The New York Court of Appeals, which is the highest ranking court in the state, has ruled that a person may invoke equitable estoppel for the protection or a father-and-child relationship that has previously been established. The deciding case was Matter of Shondei v. Mark D. The case was argued in 2006 and recognizes the quandary faced by potential fathers. When a man doubts his paternity of the child, he needs to make a decision before he takes any responsibility for the child. He must choose whether or not to request that the child’s DNA be tested.
Such an action can cause strain between the potential father and the mother of the child for obvious reasons. The man’s other choice is to take on fatherhood responsibilities without ordering a paternity test. In this case, equitable estoppel would keep him from being able to order a paternity test later, and he would be considered the child’s father by law forever. Because he’s taken on the responsibilities of fatherhood, the court might later rule that it is not in the best interest of the child for a DNA test to be allowed. The person who took on fatherhood responsibilities could have done so believing they were the legitimate biological father, but they still would not be able to get a DNA test either.
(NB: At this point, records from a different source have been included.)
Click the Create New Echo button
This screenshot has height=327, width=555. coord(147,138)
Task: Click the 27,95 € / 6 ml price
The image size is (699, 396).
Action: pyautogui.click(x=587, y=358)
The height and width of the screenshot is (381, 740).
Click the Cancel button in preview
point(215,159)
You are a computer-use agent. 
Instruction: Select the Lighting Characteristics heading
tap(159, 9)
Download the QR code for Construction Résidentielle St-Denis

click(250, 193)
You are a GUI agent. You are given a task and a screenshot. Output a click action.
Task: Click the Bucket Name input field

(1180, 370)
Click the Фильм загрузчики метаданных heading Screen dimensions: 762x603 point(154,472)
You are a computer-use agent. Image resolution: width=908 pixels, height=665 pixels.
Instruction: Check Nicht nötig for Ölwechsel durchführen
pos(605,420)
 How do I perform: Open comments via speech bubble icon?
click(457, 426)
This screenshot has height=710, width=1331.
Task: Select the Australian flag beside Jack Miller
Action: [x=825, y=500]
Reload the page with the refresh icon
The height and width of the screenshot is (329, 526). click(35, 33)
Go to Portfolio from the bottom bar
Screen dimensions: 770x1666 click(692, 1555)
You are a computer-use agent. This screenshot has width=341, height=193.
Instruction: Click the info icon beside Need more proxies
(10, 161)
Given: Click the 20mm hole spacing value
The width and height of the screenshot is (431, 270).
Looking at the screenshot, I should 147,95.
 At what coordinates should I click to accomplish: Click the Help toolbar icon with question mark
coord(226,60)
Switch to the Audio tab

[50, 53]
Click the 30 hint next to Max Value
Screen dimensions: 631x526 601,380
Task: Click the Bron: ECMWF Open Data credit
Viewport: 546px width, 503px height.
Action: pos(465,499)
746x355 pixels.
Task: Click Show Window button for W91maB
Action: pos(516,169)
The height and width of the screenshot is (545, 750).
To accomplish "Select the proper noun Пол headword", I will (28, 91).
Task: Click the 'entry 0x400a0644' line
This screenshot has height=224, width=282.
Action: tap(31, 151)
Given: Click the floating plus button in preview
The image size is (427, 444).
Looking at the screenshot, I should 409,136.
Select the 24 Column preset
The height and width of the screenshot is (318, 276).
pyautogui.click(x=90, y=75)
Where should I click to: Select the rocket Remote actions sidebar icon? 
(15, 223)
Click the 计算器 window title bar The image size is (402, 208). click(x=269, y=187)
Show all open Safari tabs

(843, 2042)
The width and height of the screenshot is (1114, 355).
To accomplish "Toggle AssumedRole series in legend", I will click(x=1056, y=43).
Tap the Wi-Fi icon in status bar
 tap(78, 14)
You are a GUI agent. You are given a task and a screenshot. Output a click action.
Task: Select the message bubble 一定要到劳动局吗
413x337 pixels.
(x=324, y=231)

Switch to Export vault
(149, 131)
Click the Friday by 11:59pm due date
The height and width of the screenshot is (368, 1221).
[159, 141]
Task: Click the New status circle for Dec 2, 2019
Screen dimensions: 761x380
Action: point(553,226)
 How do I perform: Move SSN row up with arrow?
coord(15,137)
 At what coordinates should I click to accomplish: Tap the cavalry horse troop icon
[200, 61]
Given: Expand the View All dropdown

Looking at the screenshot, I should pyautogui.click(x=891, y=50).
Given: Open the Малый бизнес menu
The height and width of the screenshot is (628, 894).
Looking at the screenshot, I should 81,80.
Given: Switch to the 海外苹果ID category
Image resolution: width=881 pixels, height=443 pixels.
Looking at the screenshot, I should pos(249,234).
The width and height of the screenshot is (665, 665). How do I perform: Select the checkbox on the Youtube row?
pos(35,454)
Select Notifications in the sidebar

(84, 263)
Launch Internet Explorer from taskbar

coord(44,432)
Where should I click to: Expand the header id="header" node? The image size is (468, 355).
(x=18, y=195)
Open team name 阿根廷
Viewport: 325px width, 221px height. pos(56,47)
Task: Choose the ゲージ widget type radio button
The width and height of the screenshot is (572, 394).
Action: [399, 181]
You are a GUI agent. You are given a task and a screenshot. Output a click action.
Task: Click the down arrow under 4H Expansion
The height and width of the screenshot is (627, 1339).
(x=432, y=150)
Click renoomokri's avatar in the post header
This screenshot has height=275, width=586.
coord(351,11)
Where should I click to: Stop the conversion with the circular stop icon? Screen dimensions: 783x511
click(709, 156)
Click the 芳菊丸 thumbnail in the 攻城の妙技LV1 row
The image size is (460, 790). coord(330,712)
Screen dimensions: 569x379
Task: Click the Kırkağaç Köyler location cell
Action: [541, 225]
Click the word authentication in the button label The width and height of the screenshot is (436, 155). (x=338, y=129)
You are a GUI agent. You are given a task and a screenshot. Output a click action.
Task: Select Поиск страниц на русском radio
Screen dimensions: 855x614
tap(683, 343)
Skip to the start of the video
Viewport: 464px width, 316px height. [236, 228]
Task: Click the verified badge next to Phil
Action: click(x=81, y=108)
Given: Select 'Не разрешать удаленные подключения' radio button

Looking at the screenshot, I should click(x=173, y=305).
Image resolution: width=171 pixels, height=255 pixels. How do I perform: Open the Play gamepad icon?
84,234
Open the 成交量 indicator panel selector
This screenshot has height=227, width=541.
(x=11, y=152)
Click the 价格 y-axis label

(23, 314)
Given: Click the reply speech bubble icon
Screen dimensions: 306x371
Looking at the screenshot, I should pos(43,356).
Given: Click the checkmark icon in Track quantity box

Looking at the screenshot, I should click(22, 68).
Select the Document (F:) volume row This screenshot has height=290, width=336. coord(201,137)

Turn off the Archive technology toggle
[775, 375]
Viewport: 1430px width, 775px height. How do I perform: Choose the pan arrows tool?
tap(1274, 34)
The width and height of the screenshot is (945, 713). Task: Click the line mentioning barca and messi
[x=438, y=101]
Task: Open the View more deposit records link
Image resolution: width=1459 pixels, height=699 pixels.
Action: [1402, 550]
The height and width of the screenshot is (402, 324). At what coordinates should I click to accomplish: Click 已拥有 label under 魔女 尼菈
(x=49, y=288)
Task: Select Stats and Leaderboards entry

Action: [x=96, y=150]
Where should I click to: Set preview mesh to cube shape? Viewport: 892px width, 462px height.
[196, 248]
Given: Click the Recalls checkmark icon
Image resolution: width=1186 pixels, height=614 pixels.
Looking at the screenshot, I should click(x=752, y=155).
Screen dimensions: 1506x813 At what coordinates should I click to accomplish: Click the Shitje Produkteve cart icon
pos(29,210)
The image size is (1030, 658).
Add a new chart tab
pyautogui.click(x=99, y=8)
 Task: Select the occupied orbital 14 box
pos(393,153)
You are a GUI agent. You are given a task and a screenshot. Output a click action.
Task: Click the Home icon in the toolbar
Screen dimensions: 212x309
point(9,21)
If the child relies on the knowledge that the assumed father is their real father, estoppel might apply to the case.
That said, it’s not enough for one of the parties to claim estoppel. They must provide proof and convincing evidence for the court to apply the doctrine and block a genetic test. This means that they must prove that the party requesting the genetic test has taken on fatherhood responsibilities either through financial providence or parental time spent with the child. They must also prove that it’s important to the child’s health and wellness that the individual continue to be recognized as the child’s father.
The following factors will be considered when a court rules whether estoppel is valid or not:
How important it is for the child to know who their biological parent is
The likelihood of other people to take responsibility for fatherhood or claim to be the father
Potential trauma that a paternity test could cause the child
Whether the lack of paternity knowledge would harm the father-and-child relationship if testing isn’t allowed
If elements are not shown to prove that estoppel is necessary in a prima facie showing, the court may refuse to apply it even without a hearing. Prima facie means that the court can deny the appeal if the initially submitted papers don’t provide the relevant evidence to invoke estoppel.
Estoppel isn’t limited to fathers; it can apply both to men and women. In one case, estoppel was applied to stop an individual woman from having her husband submit a DNA test after he and the child had already formed a paternal relationship for more than two years. In the same vein, if a man claims he is the child’s father after another individual has taken on fatherhood responsibilities, and the child has a strong relationship with the original father, estoppel may be invoked to prevent the new claimant from taking a DNA test. This is to protect the child from potential loss of their known parent and psychological harm.
Whether paternity is established through estoppel or a DNA test, the establishment can affect certain obligations and rights of the child. Potentially affected factors include child support, visitation, custody, and inheritance. Case law originally initiated estoppel, but it is now codified into the New York State statutes.
The invocation of estoppel will always be done on a case-by-case basis, and it will depend on the circumstances that have been reviewed by a judge. If estoppel is invoked, an individual who has taken on fatherhood responsibilities will not be able to take a DNA test. They will legally be considered the child’s father regardless of whether or not the child is biologically theirs. Estoppel can apply even in cases where the assumed father did not know the child might not be his biological child, because if a test would potentially traumatize the child or deprive them of their parent, the court will rule against it.